[Screenshot grounding data]
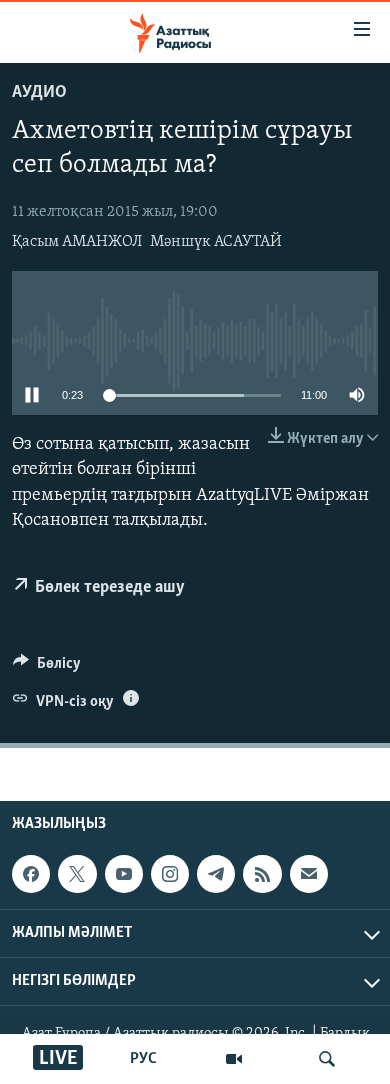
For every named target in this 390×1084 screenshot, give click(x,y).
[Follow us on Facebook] (31, 874)
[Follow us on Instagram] (170, 874)
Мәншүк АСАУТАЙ (216, 242)
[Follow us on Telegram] (216, 874)
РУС (143, 1059)
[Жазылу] (309, 874)
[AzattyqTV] (234, 1059)
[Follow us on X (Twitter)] (77, 874)
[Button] (47, 668)
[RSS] (262, 874)
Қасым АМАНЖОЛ (77, 242)
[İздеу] (327, 1059)
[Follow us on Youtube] (124, 874)
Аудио (39, 93)
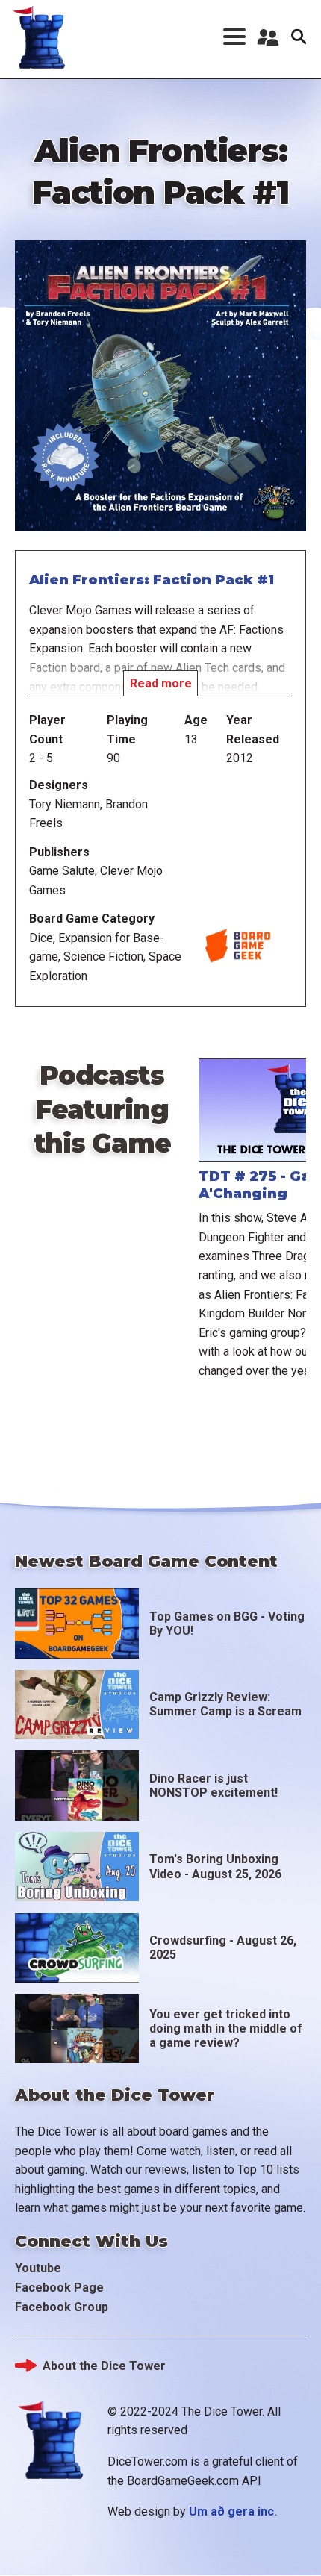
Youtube (38, 2268)
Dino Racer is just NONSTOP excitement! (213, 1785)
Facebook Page (59, 2287)
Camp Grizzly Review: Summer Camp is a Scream (225, 1704)
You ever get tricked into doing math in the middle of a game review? (225, 2028)
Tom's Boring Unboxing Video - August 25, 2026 (215, 1866)
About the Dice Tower (104, 2366)
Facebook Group (61, 2307)
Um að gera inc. (233, 2511)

▶ _Your instructions_
State how many lines in the records above contain the word "Facebook". Write the number alone.

▶ _Response area_
3